Opiniones

Raúl Vallés

“La cagaste, Burt Lancaster”

El título recoge una frase de reproche popularizada por los castizos madrileños de Lavapiés, Vallecas y otras zonas periféricas. Esta frase puede aplicarse, perfectamente, al señor Cañete en relación con su reciente enfrentamiento, cara a cara, con la señora Valenciano, cabeza de lista del PSOE para las elecciones europeas.

Su reprobable comportamiento no me ha sorprendido en absoluto, por las siguientes razones: sin duda cañete debe entender mucho de regadíos, secanos, cultivos de cereales, olivos y demás flora agrícola, pero carece de algo, muy fundamental, para todo político que se precie: estas carencias son carisma, humildad humana, respeto a los votantes que no se limiten a votar cada cuatro años y “osen” aconsejar a un ministro (Cañete) en relación con medios eficaces para detectar, precozmente, los incendios forestales que están diezmando la foresta de España. (Uno de esos “sugeridores” fui yo, y el ministro del ramo, Cañete, no se dignó contestar a mi carta-dossier).
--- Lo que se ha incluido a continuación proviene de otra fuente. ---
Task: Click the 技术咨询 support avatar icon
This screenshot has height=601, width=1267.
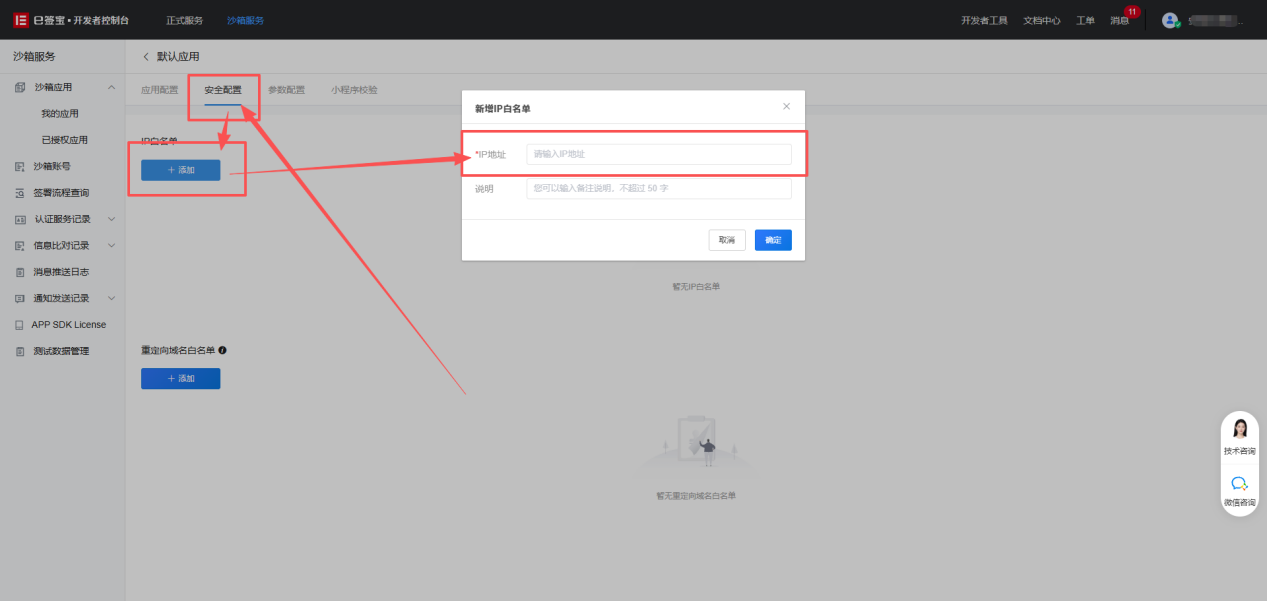Action: pos(1239,430)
Compárese esto con una carta  que remití al a la sazón presidente del Gobierno Aznar, criticando el que hubiese aceptado veranear, con su familia, en una villa de Porcelanosa, y me contestó, muy amablemente, dándome explicaciones sobre su aceptación de la oferta de una entidad no oficial.

Otro fallo sangrante de Cañete tuvo lugar en el mismo comienzo del enfrentamiento con Valenciano al leer, disimuladamente, el papel que contenía la síntesis de lo que iba a tratar en la entrevista televisiva… ¡Magnífico político!

Así se pierden unas elecciones, lo cual sentiré mucho porque, usualmente, soy votante del PP.